Pourquoi prendre des otages ? Quel est l’intérêt de prendre des otages ? Qu’est-ce qui est visé ? En 2005, Ariel Sharon, au prix d’une discorde politique intense avec son propre camp, accepte de laisser le GoushKatif, la bande de Gaza, aux Palestiniens, avec un motif : la terre contre la paix. Un pari somme toute rationnel, intelligible et rassurant pour la communauté internationale qui a pu, enfin a-t-elle pensé, lire les cartes de la stratégie israélienne. Ils se sont sûrement dit, entre eux, ces diplomates de l’ONU : “Ah enfin, Israël abandonne ses passions au profit d’une politique réaliste !”

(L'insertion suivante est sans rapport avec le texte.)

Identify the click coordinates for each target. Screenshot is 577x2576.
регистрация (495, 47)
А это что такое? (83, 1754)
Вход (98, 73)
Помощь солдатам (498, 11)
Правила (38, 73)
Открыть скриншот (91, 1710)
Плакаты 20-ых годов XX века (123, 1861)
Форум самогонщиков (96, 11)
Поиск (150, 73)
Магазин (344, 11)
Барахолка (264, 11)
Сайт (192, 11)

Les Palestiniens ont eu la terre et nous n’avons toujours pas la paix

Les Palestiniens ont eu la terre et nous n’avons toujours pas la paix. Nous avons pire que la guerre, nous avons l’atteinte à la dignité de l’être humain, l’atteinte à l’unité divine. Il y a une interprétation psychanalytique des otages. Le Hamas a capturé a minima 222 Israéliens, même pas forcément Israéliens, 222 Juifs, c’est plutôt cela qu’il faut dire. Des femmes, des enfants, des hommes, des vieillards. En outre mis en scène dans d’horribles vidéos diffusées sur les réseaux sociaux, y compris de façon sadique sur les réseaux personnels des otages, à destination de leurs familles et amis.

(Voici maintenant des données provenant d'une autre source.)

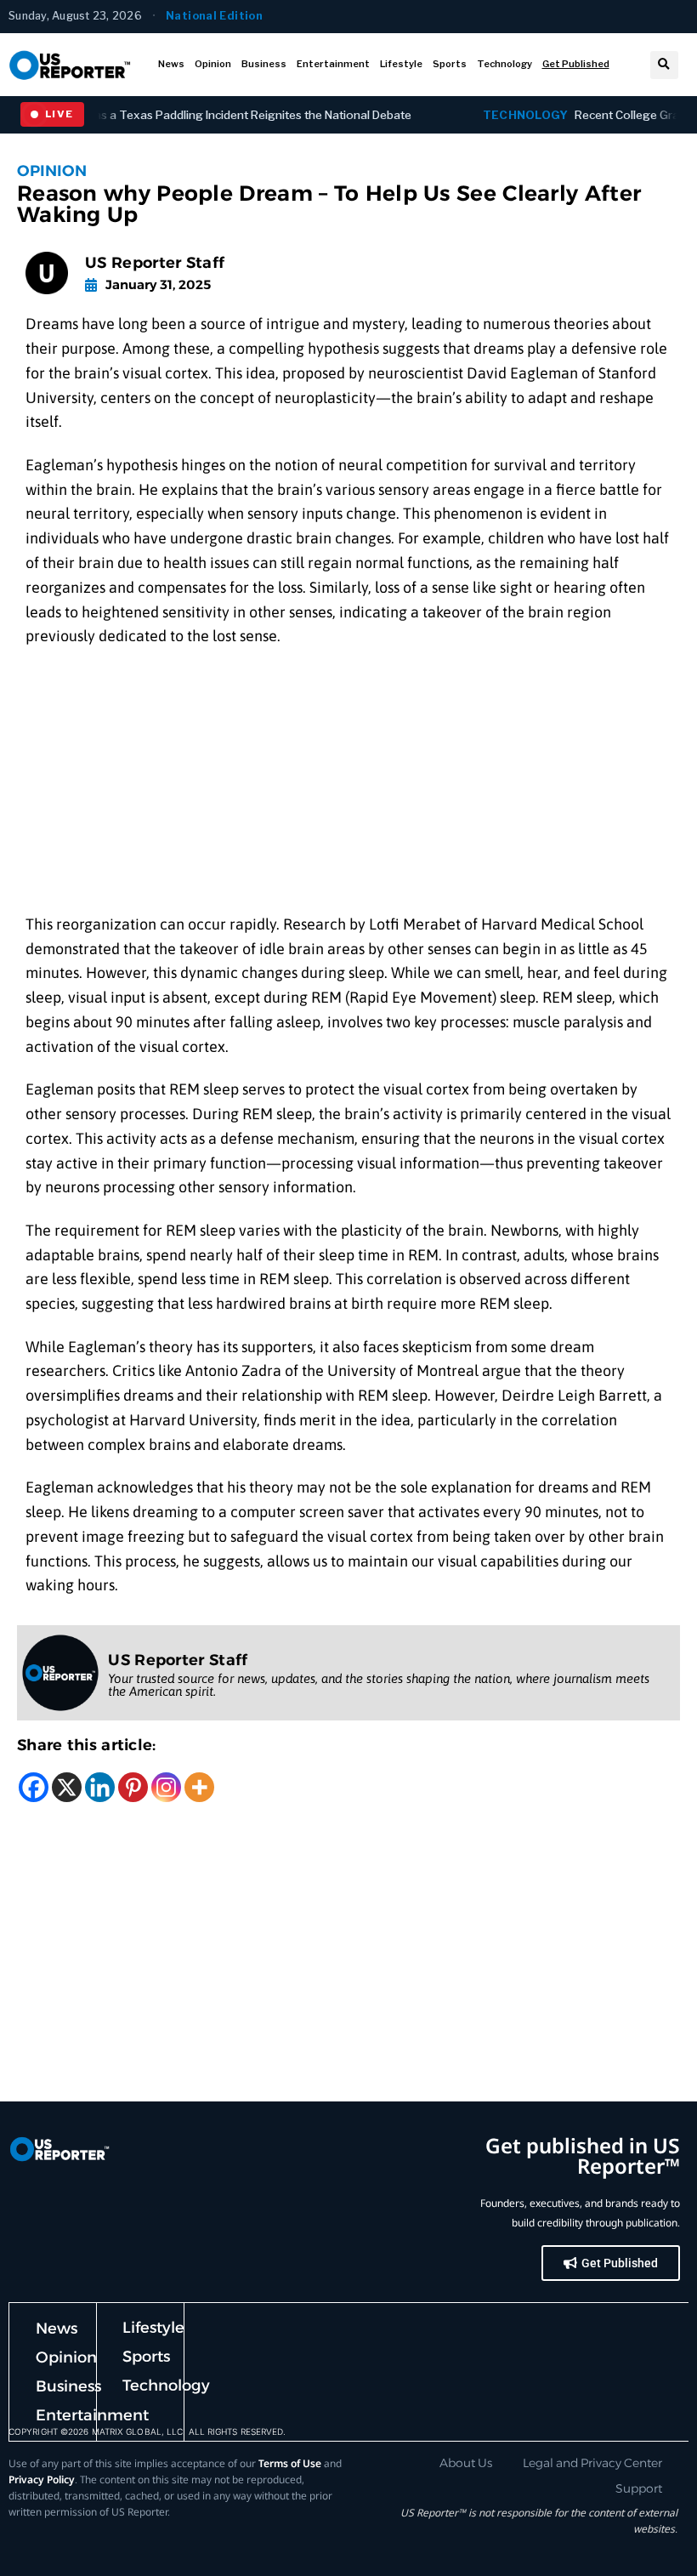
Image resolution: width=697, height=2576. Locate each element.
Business (263, 64)
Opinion (213, 64)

Le Hamas reprochait à Israël d’être présent dans la bande de Gaza, il reprochait aux Juifs d’être présents dans la bande de Gaza. Ariel Sharon, comme dit précédemment – c’est important d’insister – décide, avec un courage politique qui a déconcerté même ses plus proches amis, de quitter la bande de Gaza, de la donner aux Palestiniens, en échange de la paix. Pourquoi donc le Hamas décide-t-il de ramener, de force, 222 Juifs dans le lieu même au sein duquel il leur était reproché de vivre ?

Le Hamas ramène de force des Juifs là où le Hamas leur reprochait de se trouver. C’est le lieu de fondation du Hamas. Le Hamas ramène des Juifs au moment et à l’endroit où s’origine la légitimité, le sens, la cause finale du Hamas. Le Hamas veut rejouer la scène où des Juifs occupent une terre qu’ils ne doivent pas occuper.

C’est rejouer la scène de la naissance, ou plutôt de la conception : les Juifs ont engendré le Hamas

Mais pourquoi donc ? Pourquoi veulent-ils mettre des Juifs à l’endroit précis où les Juifs ne doivent pas être mis,selon le Hamas ? C’est étrange. C’est comme s’ils forçaient le destin pour que les Juifs reviennent à l’endroit du reproche qu’on pouvait leur faire : ils occupent une terre qui n’est pas à eux. On les ramène, de force, occuper la terre qu’ils ne doivent pas occuper. C’est rejouer la scène de la naissance, ou plutôt de la conception : les Juifs ont engendré le Hamas. 

Prendre 222 Juifs en otage dans la bande de Gaza est un acte particulièrement ambigu : c’est se rappeler que 1) non, ils ne doivent pas être là, cette terre est à nous les Palestiniens, 2) c’est parce qu’ils ont été là, parce qu’ils sont de nouveau là, que nous, le Hamas, nous sommes fondés à exister, que nous nous légitimons, que nous trouvons de la force, que nous trouvons une existence. La boucle est bouclée, le cercle fermé : il fautles ramener dans la bande de Gaza pour exister.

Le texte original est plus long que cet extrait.